#### [WHAT YOU HAVE TO DO]
Go through each line of the entries below and tally those containing the string "agent"; give only the total.

Stored data entries
++++++++++++++++++++
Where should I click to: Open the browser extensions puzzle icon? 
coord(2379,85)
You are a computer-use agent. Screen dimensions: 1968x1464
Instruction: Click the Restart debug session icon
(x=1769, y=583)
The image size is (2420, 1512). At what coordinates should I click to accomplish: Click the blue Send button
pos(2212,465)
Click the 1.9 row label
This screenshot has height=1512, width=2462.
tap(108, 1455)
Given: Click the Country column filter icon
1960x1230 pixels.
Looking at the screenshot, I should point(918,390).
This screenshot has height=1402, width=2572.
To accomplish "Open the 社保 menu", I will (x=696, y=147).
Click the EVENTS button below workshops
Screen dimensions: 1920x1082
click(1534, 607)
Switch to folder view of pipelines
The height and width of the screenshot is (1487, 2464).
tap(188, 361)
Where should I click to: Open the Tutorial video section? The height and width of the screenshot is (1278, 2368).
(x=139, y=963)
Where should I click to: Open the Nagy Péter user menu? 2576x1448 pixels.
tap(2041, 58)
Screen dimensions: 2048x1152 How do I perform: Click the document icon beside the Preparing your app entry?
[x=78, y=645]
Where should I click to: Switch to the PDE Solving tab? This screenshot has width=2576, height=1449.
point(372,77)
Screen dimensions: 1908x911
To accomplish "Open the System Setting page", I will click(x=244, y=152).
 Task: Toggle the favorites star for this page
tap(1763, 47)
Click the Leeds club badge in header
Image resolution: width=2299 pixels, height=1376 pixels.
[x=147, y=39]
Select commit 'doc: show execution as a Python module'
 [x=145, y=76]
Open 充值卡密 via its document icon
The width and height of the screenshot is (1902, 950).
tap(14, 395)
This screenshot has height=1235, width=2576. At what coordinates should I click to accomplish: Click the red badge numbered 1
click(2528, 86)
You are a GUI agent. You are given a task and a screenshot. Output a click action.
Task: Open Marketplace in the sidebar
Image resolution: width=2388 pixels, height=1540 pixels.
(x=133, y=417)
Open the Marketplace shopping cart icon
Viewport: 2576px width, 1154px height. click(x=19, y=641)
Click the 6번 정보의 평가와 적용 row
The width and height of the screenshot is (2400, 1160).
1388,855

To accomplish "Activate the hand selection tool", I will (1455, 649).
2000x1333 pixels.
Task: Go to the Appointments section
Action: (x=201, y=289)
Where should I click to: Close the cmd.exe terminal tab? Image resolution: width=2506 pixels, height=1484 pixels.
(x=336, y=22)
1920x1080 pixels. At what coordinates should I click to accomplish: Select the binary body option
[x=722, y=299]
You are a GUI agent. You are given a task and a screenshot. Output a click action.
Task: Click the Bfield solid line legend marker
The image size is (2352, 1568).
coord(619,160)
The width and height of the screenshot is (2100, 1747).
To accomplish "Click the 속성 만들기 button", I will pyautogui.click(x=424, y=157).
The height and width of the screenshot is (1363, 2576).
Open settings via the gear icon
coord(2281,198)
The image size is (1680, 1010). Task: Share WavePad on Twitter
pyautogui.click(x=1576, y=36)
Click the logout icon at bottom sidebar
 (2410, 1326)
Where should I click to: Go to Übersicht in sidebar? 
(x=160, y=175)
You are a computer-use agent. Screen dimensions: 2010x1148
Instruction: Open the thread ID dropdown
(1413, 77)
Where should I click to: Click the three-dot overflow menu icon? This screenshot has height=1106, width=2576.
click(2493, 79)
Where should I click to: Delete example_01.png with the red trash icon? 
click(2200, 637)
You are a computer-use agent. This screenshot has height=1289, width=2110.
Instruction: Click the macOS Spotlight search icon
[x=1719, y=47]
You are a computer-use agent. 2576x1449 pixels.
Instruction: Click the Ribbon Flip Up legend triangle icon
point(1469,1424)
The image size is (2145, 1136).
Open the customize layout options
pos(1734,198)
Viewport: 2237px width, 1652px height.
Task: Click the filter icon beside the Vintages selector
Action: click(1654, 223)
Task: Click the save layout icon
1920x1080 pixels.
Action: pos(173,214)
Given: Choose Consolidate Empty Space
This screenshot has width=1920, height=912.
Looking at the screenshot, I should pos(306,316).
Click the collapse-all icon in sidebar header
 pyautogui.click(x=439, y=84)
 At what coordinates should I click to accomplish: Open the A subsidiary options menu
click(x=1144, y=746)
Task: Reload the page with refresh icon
++++++++++++++++++++
#### [ANSWER SECTION]
6